Seniors build different paths toward a musical future

Elena Sullivan

One hones her voice at the San Francisco Conservatory. One broadcasts his melodies to hundreds of viewers on YouTube. One strums his ukulele at open mics.

Three musicians are set apart from the student body because they have their own, individual paths envisioned toward creating a musical future.

Seniors Camille Fraizer and Gideon Elson sing together during Performance Workshop on Tuesday. Fraizer has been singing and playing the piano since seventh grade, and Elson plays the ukelele, guitar, and clarinet.

Seniors Jordan Moore-Butler, Gideon Elson, and Camille Fraizer each said that they want to pursue a future in music.

Moore-Butler, who has been singing since he was eight years old, said that he strives to become a professional singer one day, in part because he was inspired by listening to his mother, who is also a singer.

Moore-Butler records videos of himself singing and posts them for his 490 subscribers on YouTube.

“The process initially was that I’d play an instrumental on my computer and I would sing over that while recording,” he said. “Now, I just record with my iPhone, which I’ve found to have better quality of the voice than more expensive equipment, and it’s been easier to upload my videos on a regular basis.”

Elson, who plays the guitar, clarinet, and ukulele, uses every performing opportunity he can find to gain experience for a possible future career in music. He said that during part of his junior year, he and a friend were paid to perform every Saturday morning at a barbershop in downtown Tiburon.

“This widow who owned a barbershop wanted live music, so my friend Aiden and I would play there for the people getting their hair cut,” Elson said. “The room was tiny. It would just be the haircutter, the guy getting his hair cut, and the woman standing while my friend and I played in the corner, but it was fun.”

Elson said that he doesn’t have much stage confidence yet, and that he doesn’t dance on stage.

“I like practicing and being able to get better, and then showcasing it,” he said.

Fraizer, on the other hand, said that she often sings opera and classical music at the SF Conservatory, but she is trained to do more contemporary work in Performance Workshop and drama.

Elson and Fraizer said that over the summer, they began performing together at open mics around the Bay Area. They have performed at the Sleeping Lady in Fairfax, the Sweet Water in Mill Valley, and the Starry Plow in Berkeley. Elson often harmonizes with Fraizer while he plays his ukulele. With an audience of about 30 to 40 people, he said they play both originals and covers.

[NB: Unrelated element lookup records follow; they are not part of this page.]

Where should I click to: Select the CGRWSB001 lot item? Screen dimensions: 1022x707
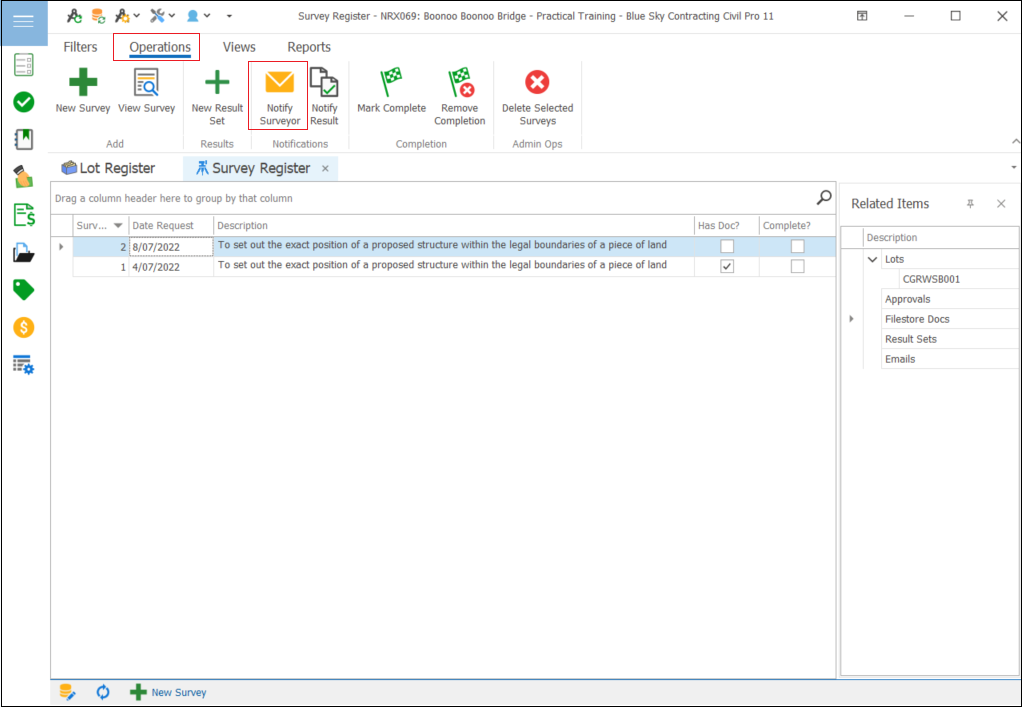point(930,279)
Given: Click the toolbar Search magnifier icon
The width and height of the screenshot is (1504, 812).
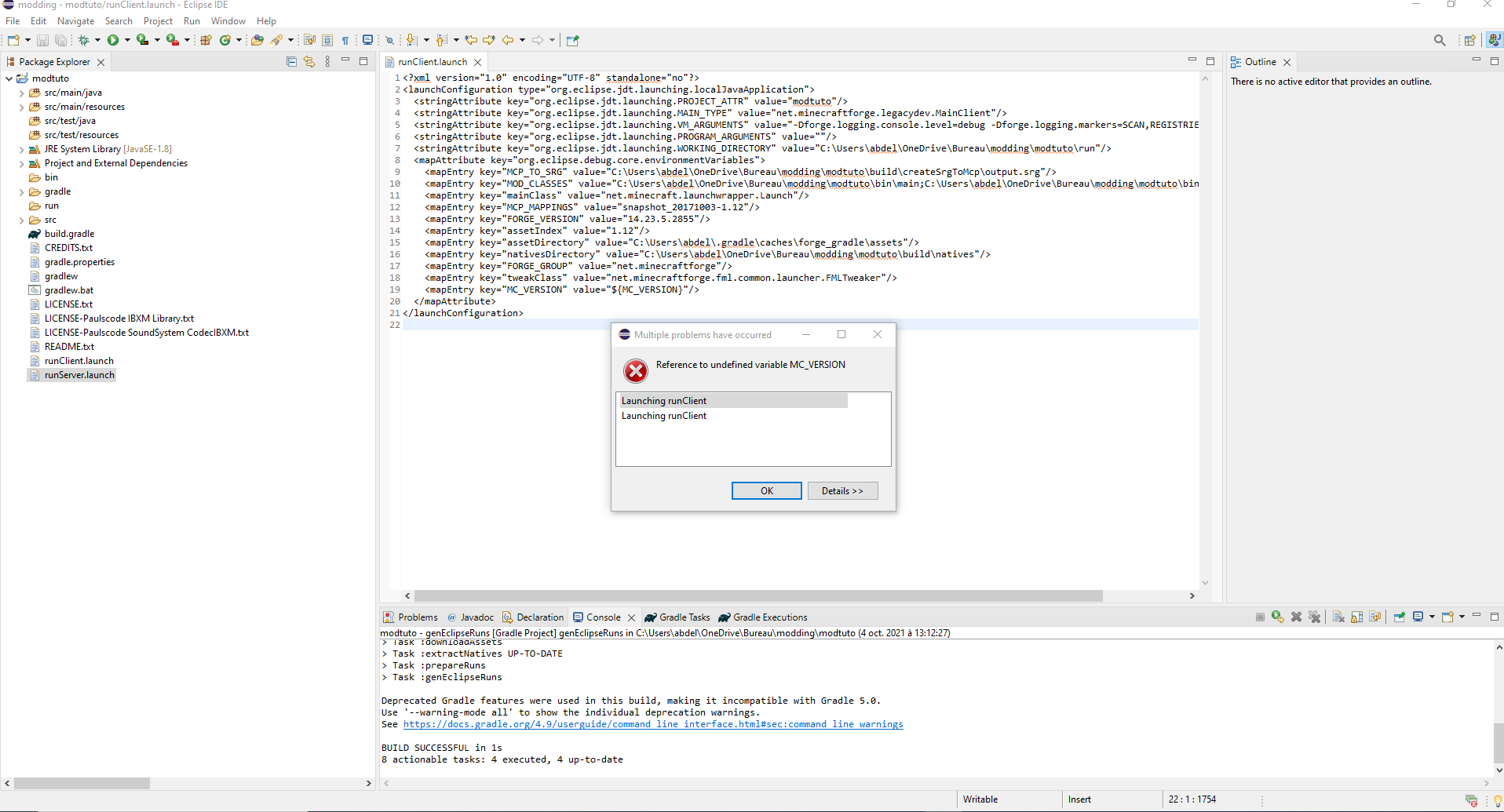Looking at the screenshot, I should tap(1439, 40).
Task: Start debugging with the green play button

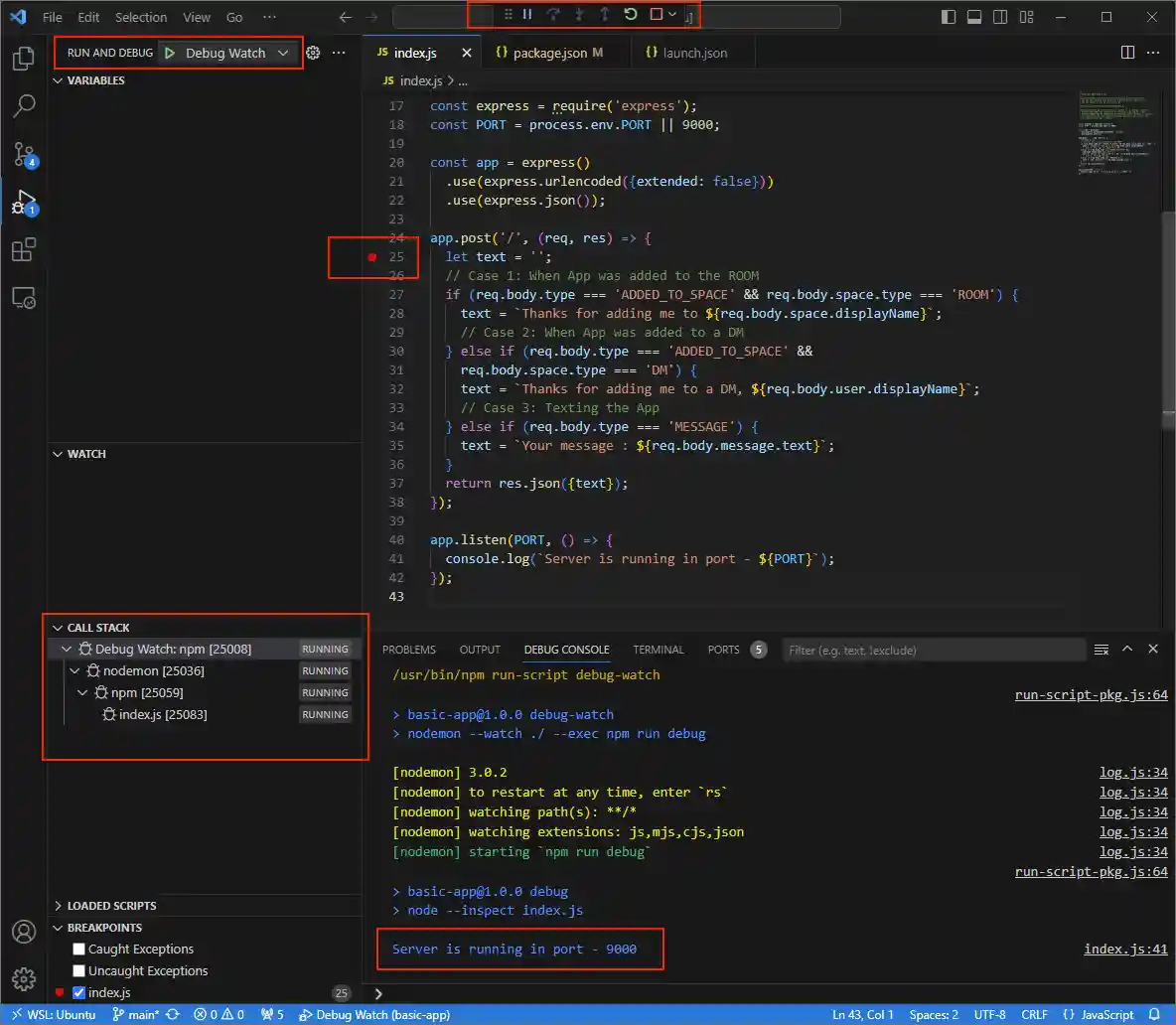Action: (x=170, y=52)
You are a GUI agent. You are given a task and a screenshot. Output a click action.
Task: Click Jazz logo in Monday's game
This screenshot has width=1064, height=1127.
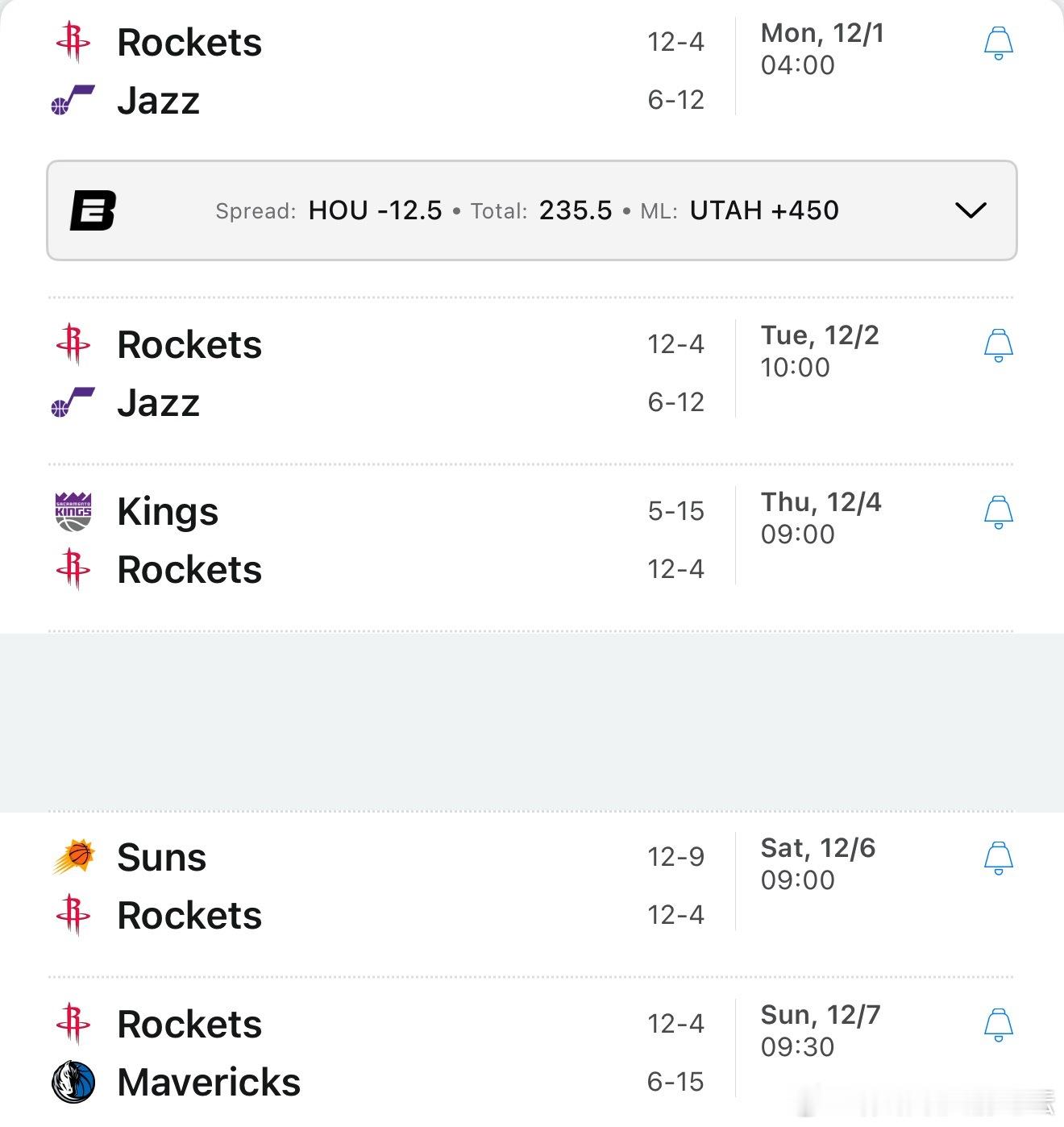coord(73,101)
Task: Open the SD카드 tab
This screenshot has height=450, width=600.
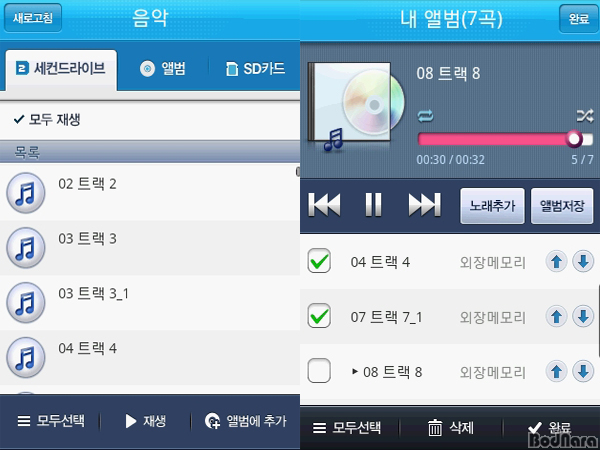Action: (255, 69)
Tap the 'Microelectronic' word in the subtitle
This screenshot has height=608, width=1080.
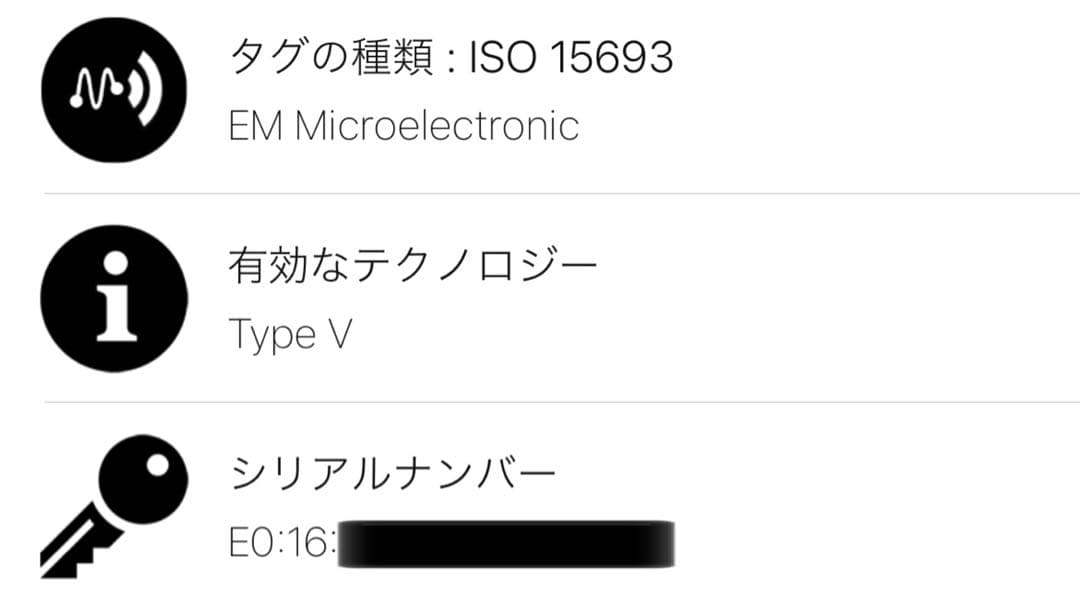click(437, 126)
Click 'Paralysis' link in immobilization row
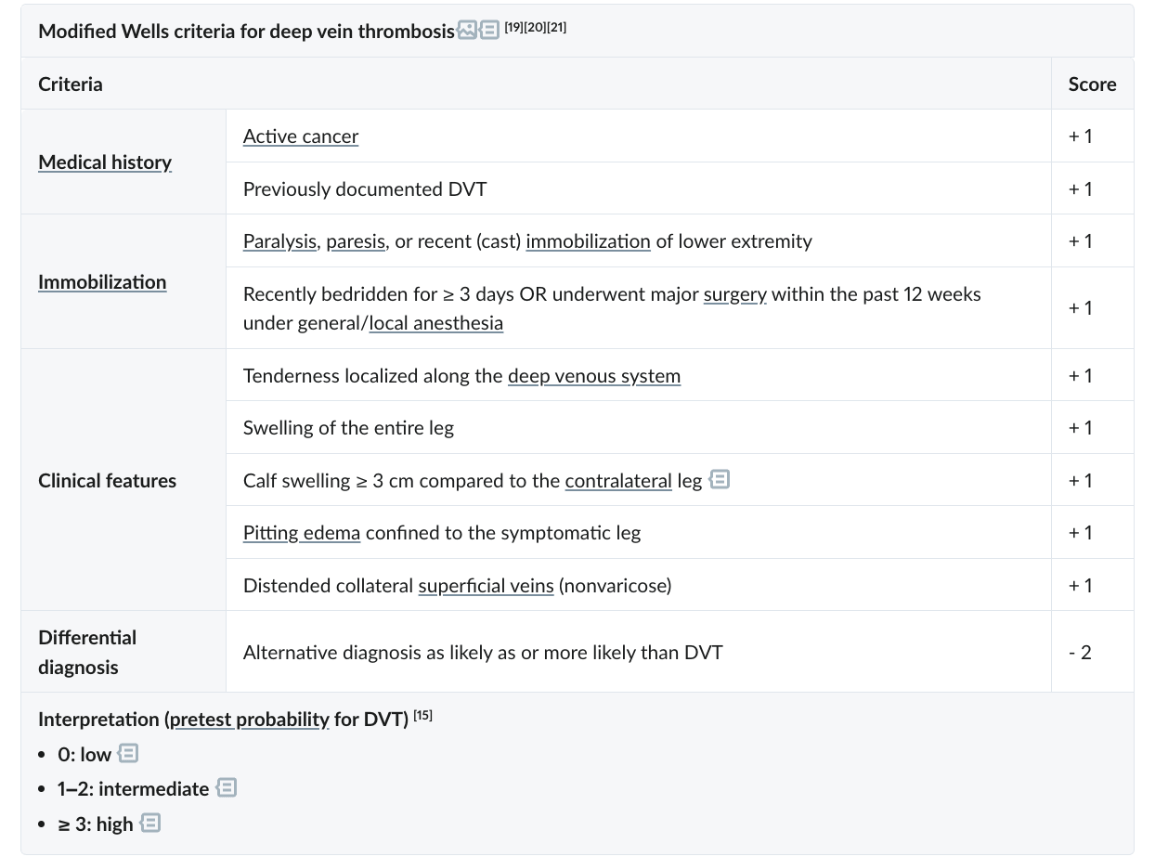This screenshot has width=1153, height=867. click(x=279, y=242)
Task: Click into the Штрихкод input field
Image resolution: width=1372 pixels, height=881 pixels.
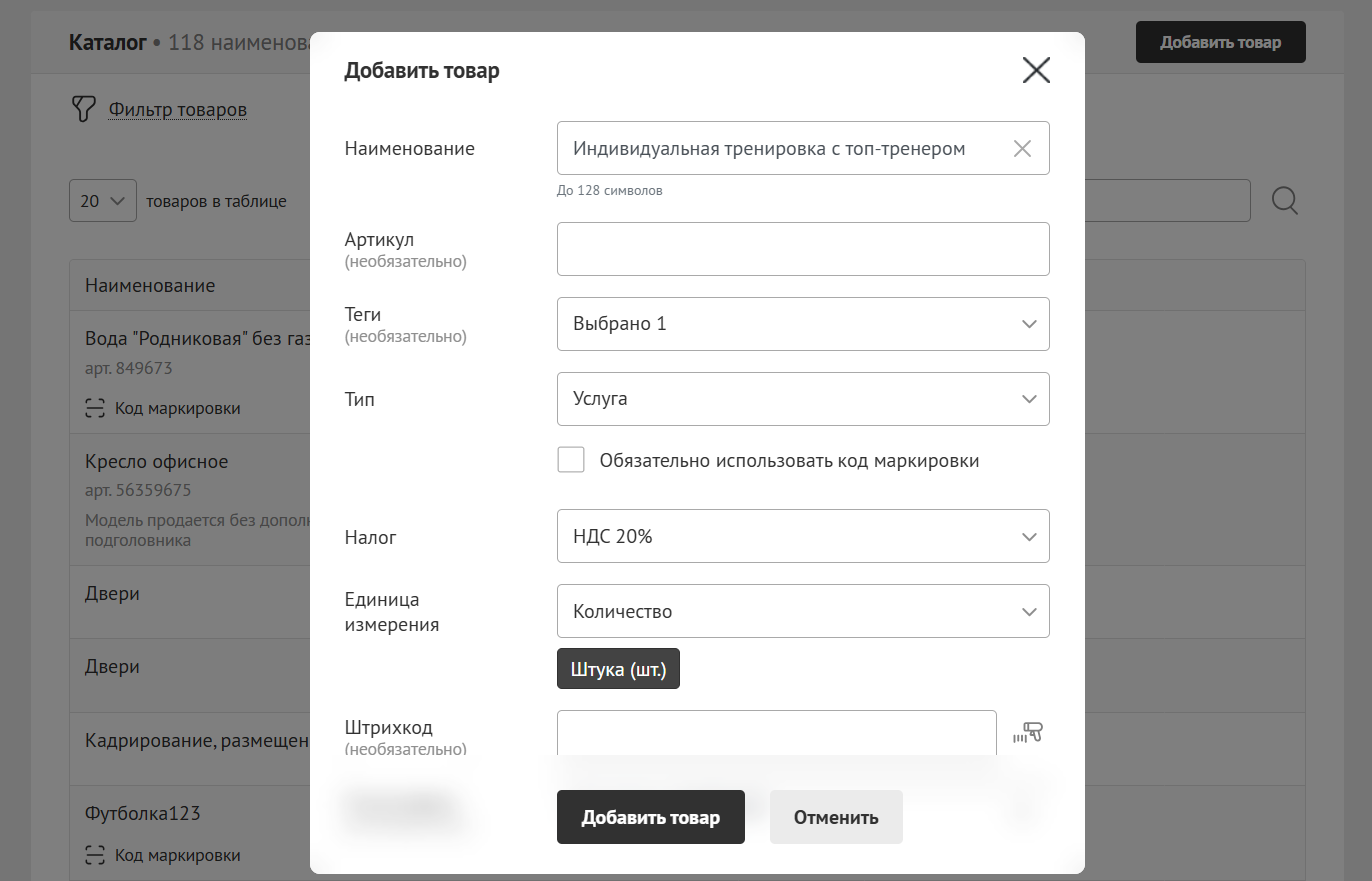Action: coord(776,733)

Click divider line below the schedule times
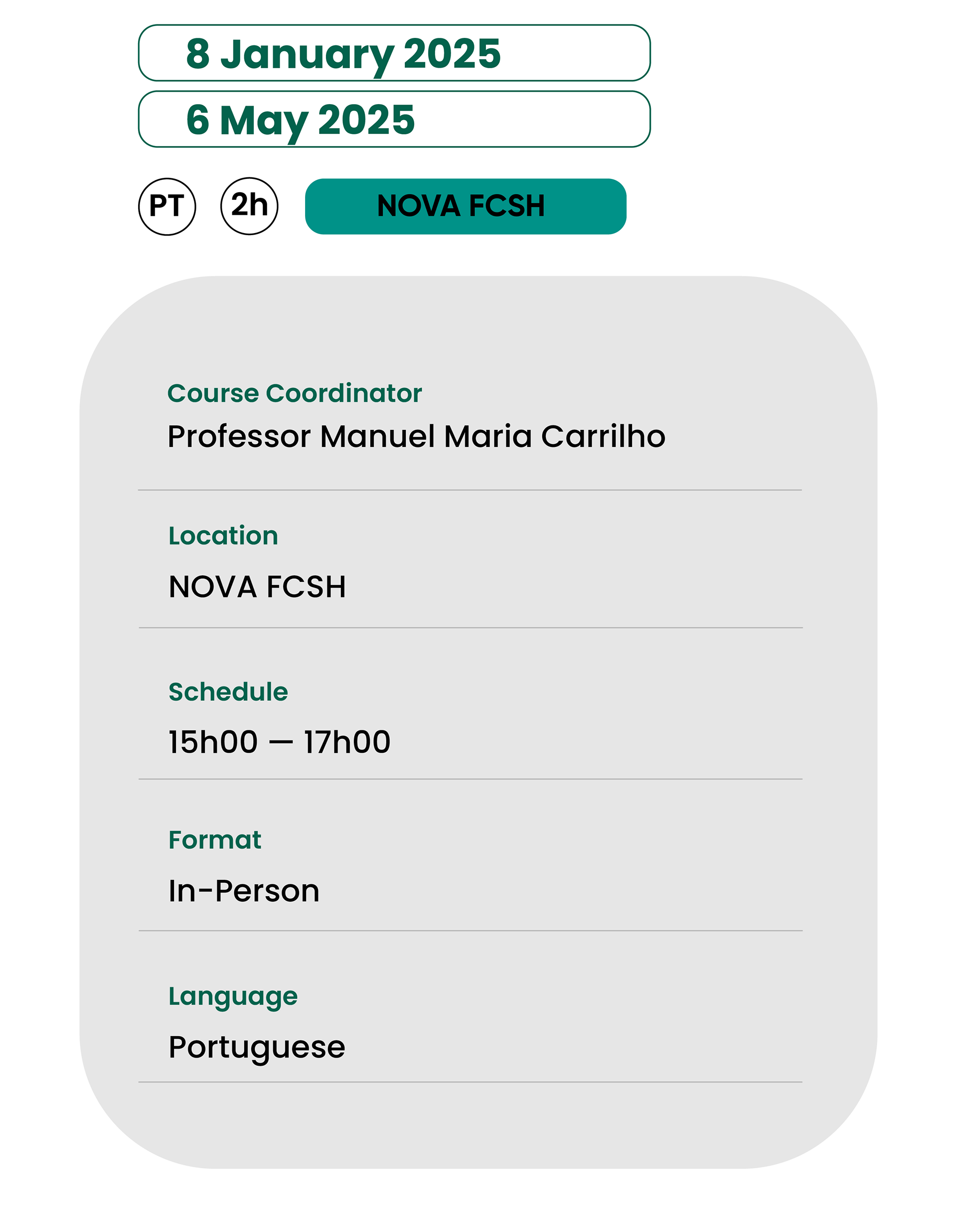point(470,779)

Fraizer said that she enjoys performing more at open mics than most other places.

“It’s always more of an adrenaline rush when there are more people there,” Fraizer said.

Fraizer also sang at graduation last year and Elson performed at Night of Blues and a benefit concert last June.

Moore-Butler learned to play guitar freshman year, but said that he mostly uses it to accompany himself and write songs.

“My goal has always been that I want to be famous, I want to be big,” he said. “I sing all the time, people look at me in the hallway and my sister has to tell me to stop because I’m singing to myself and people must think that I’m crazy.”

He is taking the next huge step in his dream of becoming a singer by going to a professional recording studio in Sausalito for two hours this month, a studio gig that he received as a gift.

“I’m on my fifth original song and I’m trying to get a few more,” he said. “Once I get recordings that are good enough for me to use as a demo, I’m going to send them to my friend’s dad, a producer in D.C. and ask him what the next steps are for me in terms of being a musician.”

Moore-Butler has never taken voice lessons outside of Performance Workshop, but he said that that he wants to so he can expand his vocal range. He said he also wants to try performing on street corners in San Francisco.

He said that he began songwriting this year, a talent that allows him to say things that he cannot in real life.

“To be able to have a passion for something to such an extent that you feel like you can express whatever you want to by just saying some words and playing some chords, it’s really powerful,” he said.

Fraizer said that she also writes her own music and that performing her own songs has a different feel than performing covers.

“It’s more than just the music and sharing music, especially if it’s something that you wrote,” she said. “When you perform an original it’s always more nerve-wracking than if you perform something that you didn’t write. Composing-wise I’ve gotten a lot more comfortable with performing songs that I’ve actually written.”